I DO NOTHING ALL DAY

I never believed my friends with babies who said ‘you’ll get nothing done’ and I never understood why they were always late. Such small humans must be the easiest thing to carry with you at the time you need to leave the house to make it to that dinner party. Or I truly thought that ‘sleep like a baby’ was a true saying. So if a baby sleeps that much you must surely get SO MUCH done in a day?! I thought of maternity leave as a 1 year long holiday.

I have in my 8 weeks as a newborn’s mother come to realise what that ‘nothing’ means, and that it is, while the best thing in the world, anything else but a long holiday.  Inspired by another mother’s take on new motherhood I thought I’d share mine.

I spend my days doing the following:

Feed him. Every 1-2 hours throughout the day and night. Which not only paves a healthy path in his life with all the antibodies in my breastmilk, increasing his immunity, but potentially prevents me getting certain illnesses too. Win-win (but not if you ask my nipples)!

Hold him. During feeding, after feeding falling asleep, sometimes dancing to make him fall asleep without boob, and while he sleeps (and during this time he develop his brain the most) as his naps during days decreases in time if I put him down – and sometimes I just want a break and allow him to be my permanent hot water bottle and watch Netflix quietly, and finish the episode.

Teach him to speak. I speak to him, narrating everything from changing his nappy to making lunch and talking about my feelings – in true Attenborough style (recommended to me through one of my apps). This will be the basic of his language skills. At 8 weeks he already talks back!

Teach him about this world by stimulating his senses. Play with shadows, sounds, distances of objects, my voice…

Shower while keeping him entertained (singing and waving my hands). I have a window of 5 min each morning when I know he’s completely content on the floor by himself unless Matthew takes him before he’s off to work.

Feed myself – If I’m lucky. Make it & eat it one handedly. I would actually call this a super power of mums, harder than you think! If no hands then a biscuit will do. Or a pear. I cane pears at the moment. And honey sesame bars.

Express milk so Matthew can feed him in the evening, giving me a few hours of sleep before night shifts starts around 12-1 in the morning. Panic if I one day have forgotten milk. These few hours of sleep and ‘no baby’ makes me a sane mother.

Respond to tears, smiles, dirty nappies, tummy aches, pukes and all other baby body reactions.

I guess sleep should be in here, I try to sleep when he sleeps during the night. Daytime not so much as I got all this nothingness to do when he sleeps.

Walk our dog. Match her walk with Leo’s feed & sleep and hope he remains asleep throughout the walk. If not keep calm and carry on (with boobs hurting and leaking – happens each time he cries).

Maintain a somewhat social life. Maybe a coffee with a fellow mum at the local bakery. Always late, both of us, and takes a whole days energy to leave the house. But oh so worth it to speak to someone who speaks back (even though I love Leo’s ‘Ah’ ‘Eh’ and ‘Oh’).
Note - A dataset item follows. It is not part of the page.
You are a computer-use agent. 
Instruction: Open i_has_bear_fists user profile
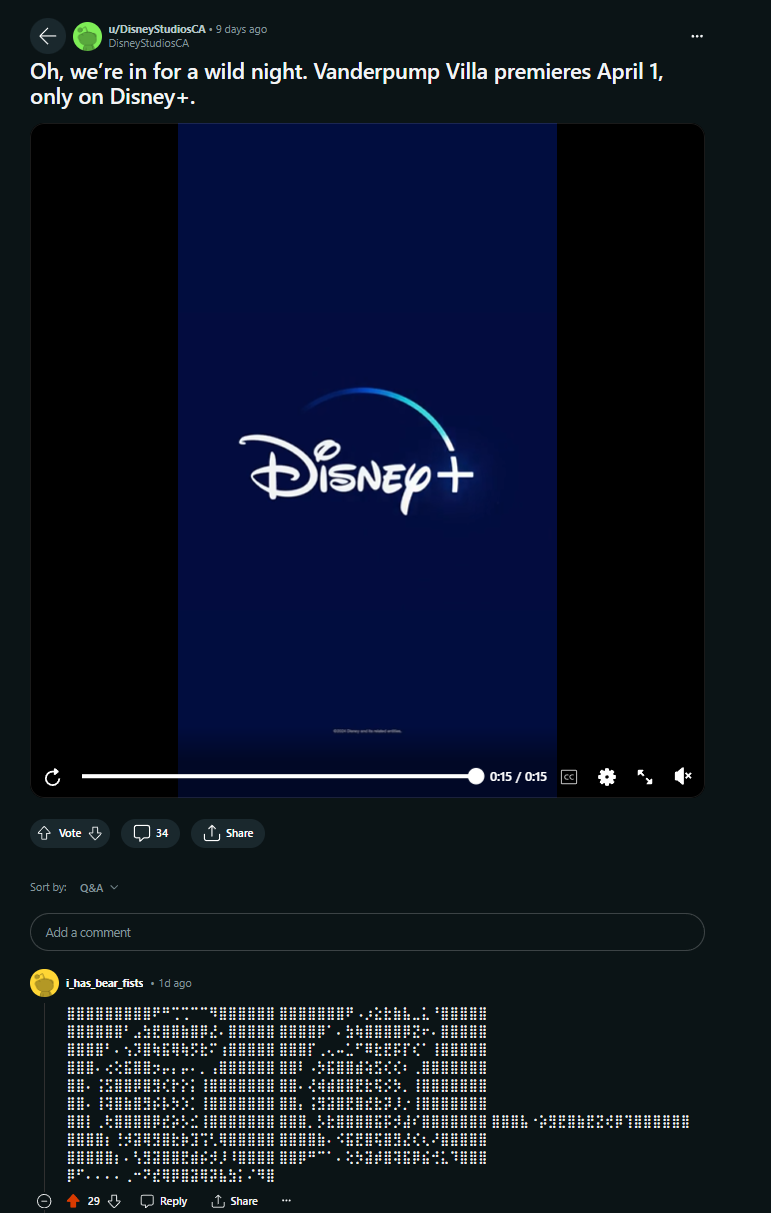[x=104, y=983]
Strengthen my body which took a beating by pregnancy. Yoga once a week? Need to wait for Leo to find it entertaining to be on his back though (hoping this will happen when he discover his hands).

And all the other stuff my breastfeeding sleep deprived brain have forgotten…

If this is what you call doing nothing. Yes then I do helluvalot of nothing all day every day.

Doing nothing can be the most challenging thing. But I would not change it for anything in the world. I would not even change it for a 1 year long holiday ‘no limit’. Being a new mom is 24/7 work. More so than any work I’ve done before, but more rewarding than anything.

Leo you are so important to me and Matthew and doing nothing with you all day and see you develop, makes us so proud to be your parents.